After years of dilly-dallying, India has completed 75 per cent of the project, approved in 1999, to build 73 strategic roads along the India-China border. The plan is to complete the remaining by the end of next year.
This progress has reportedly annoyed Beijing, which seems to view the road construction as “combat”. “The Chinese always make a noise about our infrastructure on the border with them,” said Lt Gen (retired) D.S. Hooda, a former commander of the Northern Command. “And it is only to retain the tactical advantage that they have had for long.”

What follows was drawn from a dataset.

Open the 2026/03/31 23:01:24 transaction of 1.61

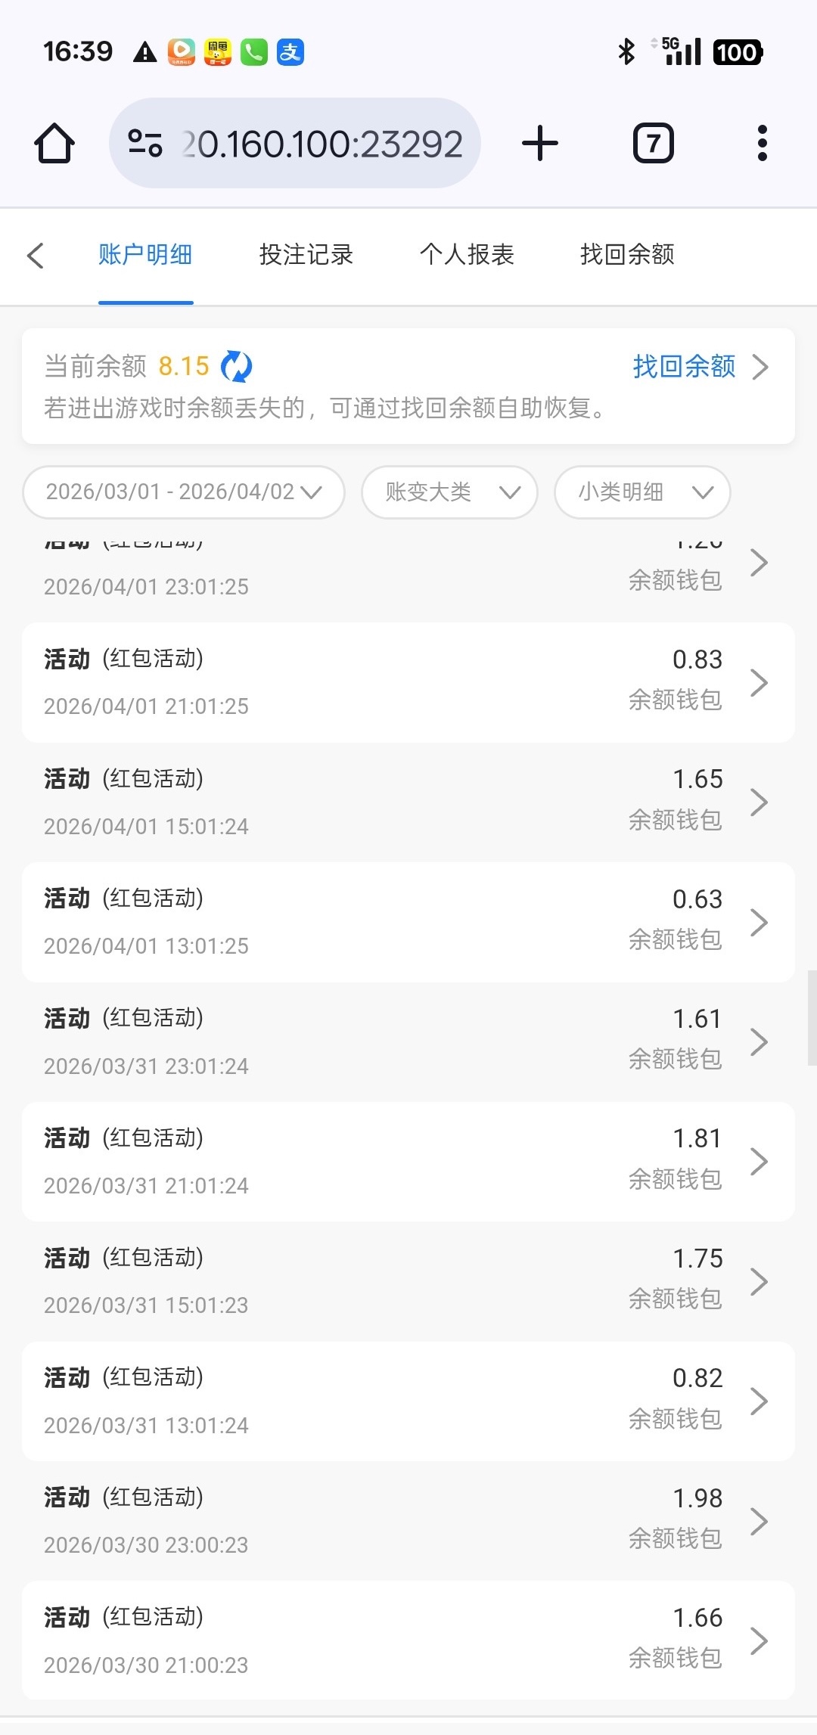tap(409, 1041)
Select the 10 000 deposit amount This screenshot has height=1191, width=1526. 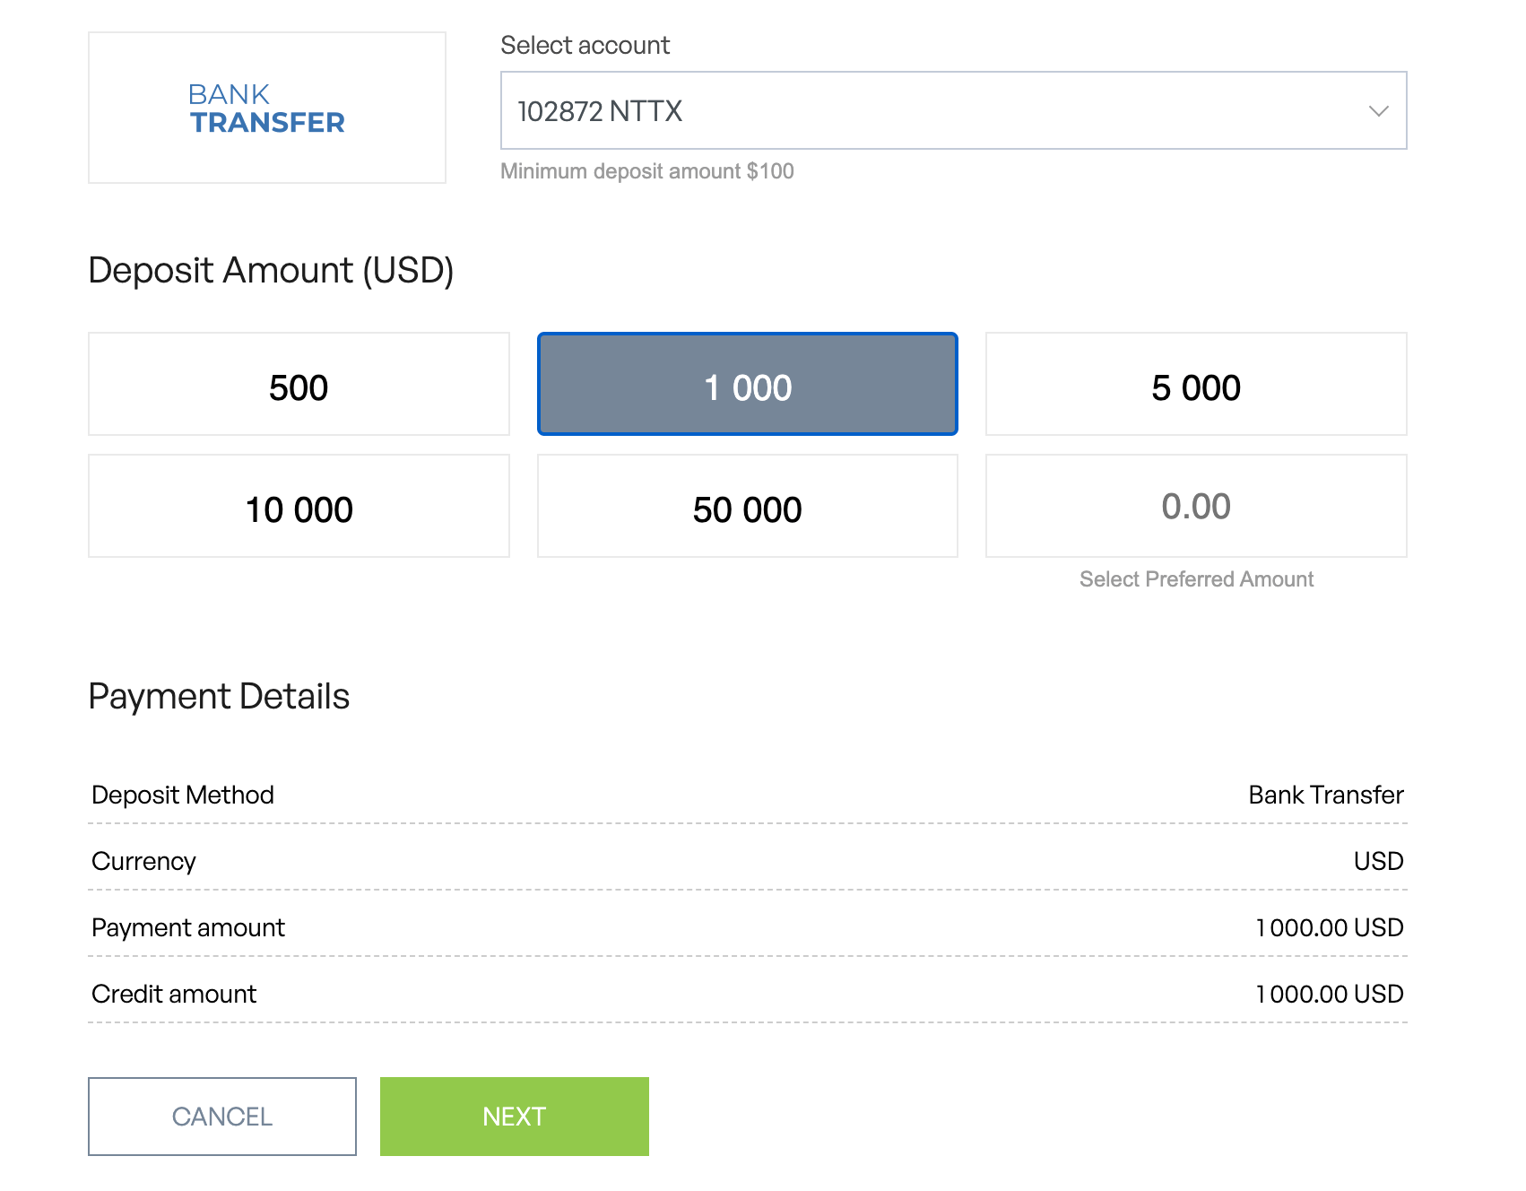coord(299,506)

From a 21-day stand-off in Depsang in the summer of 2013 to fierce clashes in southern Ladakh that coincided with President Xi Jinping’s maiden visit to Delhi in September 2014, China has frequently objected to India’s road construction along the Line of Actual Control.
Reportedly, the current troop build-up by the Chinese army at multiple locations in the Galwan valley is against India constructing roads and bridges to connect the Darbuk-Shyok-Daulat Beg Oldie (DBO) road in eastern Ladakh (which India’s Border Roads Organisation completed last year) to forward areas. The 255-km road provides access to the Depsang plains and the Galwan valley and ends near the Karakoram Pass. It also gives India smooth access to DBO, its highest airstrip, from where the Air Force operates the Super Hercules transport aircraft.
The India-China Border Roads, or ICBRs, were conceptualised in the late 1990s by a consultative panel called the China Study Group. These were then cleared by the Cabinet Committee on Security and given the go-ahead for construction in 1999.